### Problems to work on
1 > In the reply on Hara's theorem, whose constituent quark model calculation violates electromagnetic current conservation?
2 > Translate this sentence from the reply on Hara's theorem into Spanish: "I show that there is no such loophole in the constituent quark model, and that the 'counterexample' presented in the Comment is not gauge invariant."

I show that there is no such loophole in the constituent quark model, 
and that the ``counterexample'' presented in the Comment is not gauge invariant.
\end{abstract}
\pacs{PACS numbers: 11.30.Hv, 13.30.-a, 14.20.Jn}
%-------------------------------------------------------------------------------
\widetext

In the Comment \cite{z98} on my paper ``Hara's theorem in the
constituent quark model" \cite{vd96},
it is pointed out that the ``hidden assumption'' of sufficiently
localized current is tacitly made in my argument and then claimed that 
this assumption is not valid in the constituent quark model. 

In the following I show that: (a) this assumption is well known, 
(b) the mathematical formulation of this assumption as used in the Comment 
\cite{z98} is incorrect,
(c) the correct form of this assumption is satisfied by the constituent quark 
model, and  (d) the electromagnetic (EM) current 
conservation is violated in the constituent quark model calculation
of Kamal and Riazuddin (KR) \cite{kr83} which current is used as 
a ``counterexample'' in Ref. \cite{z98}.

### Extracted records
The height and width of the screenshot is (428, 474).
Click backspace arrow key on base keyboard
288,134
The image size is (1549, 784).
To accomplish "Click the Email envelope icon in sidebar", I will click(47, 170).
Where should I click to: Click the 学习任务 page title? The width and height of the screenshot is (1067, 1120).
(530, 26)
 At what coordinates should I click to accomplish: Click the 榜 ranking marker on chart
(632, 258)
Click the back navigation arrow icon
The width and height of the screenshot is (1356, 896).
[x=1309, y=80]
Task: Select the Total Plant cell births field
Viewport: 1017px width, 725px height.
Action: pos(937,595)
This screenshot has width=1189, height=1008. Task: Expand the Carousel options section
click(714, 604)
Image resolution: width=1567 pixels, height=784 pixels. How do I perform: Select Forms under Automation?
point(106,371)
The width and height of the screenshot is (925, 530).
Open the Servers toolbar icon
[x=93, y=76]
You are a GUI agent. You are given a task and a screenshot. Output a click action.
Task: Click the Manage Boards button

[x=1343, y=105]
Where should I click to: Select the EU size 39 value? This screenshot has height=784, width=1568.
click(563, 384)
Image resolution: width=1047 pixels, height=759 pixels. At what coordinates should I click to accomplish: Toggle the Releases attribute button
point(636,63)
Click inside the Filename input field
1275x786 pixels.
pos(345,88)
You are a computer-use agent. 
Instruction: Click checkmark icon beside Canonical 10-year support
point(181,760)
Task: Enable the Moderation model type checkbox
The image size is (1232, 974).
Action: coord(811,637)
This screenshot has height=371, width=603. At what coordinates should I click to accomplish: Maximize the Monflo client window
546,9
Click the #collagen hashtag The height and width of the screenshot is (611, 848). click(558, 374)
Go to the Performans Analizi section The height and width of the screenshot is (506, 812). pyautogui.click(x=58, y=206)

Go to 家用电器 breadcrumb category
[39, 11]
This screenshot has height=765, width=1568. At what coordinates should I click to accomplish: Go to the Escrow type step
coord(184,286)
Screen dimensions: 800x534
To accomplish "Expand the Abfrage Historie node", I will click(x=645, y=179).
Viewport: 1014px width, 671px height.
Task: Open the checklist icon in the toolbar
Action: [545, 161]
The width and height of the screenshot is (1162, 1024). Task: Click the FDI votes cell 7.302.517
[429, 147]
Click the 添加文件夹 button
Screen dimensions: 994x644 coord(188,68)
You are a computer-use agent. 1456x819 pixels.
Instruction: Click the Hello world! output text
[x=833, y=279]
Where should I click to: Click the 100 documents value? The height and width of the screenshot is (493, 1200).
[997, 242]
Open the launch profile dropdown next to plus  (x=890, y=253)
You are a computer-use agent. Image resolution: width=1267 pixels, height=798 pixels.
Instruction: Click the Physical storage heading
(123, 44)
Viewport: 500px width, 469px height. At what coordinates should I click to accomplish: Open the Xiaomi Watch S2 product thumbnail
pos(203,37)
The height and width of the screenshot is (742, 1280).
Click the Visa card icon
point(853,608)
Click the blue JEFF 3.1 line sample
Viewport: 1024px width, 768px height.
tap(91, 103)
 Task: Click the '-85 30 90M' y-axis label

### Exercise answers
1 > The calculation of Kamal and Riazuddin (KR).

2 > Muestro que no existe tal laguna en el modelo de quarks constituyentes, y que el «contraejemplo» presentado en el Comentario no es invariante de gauge.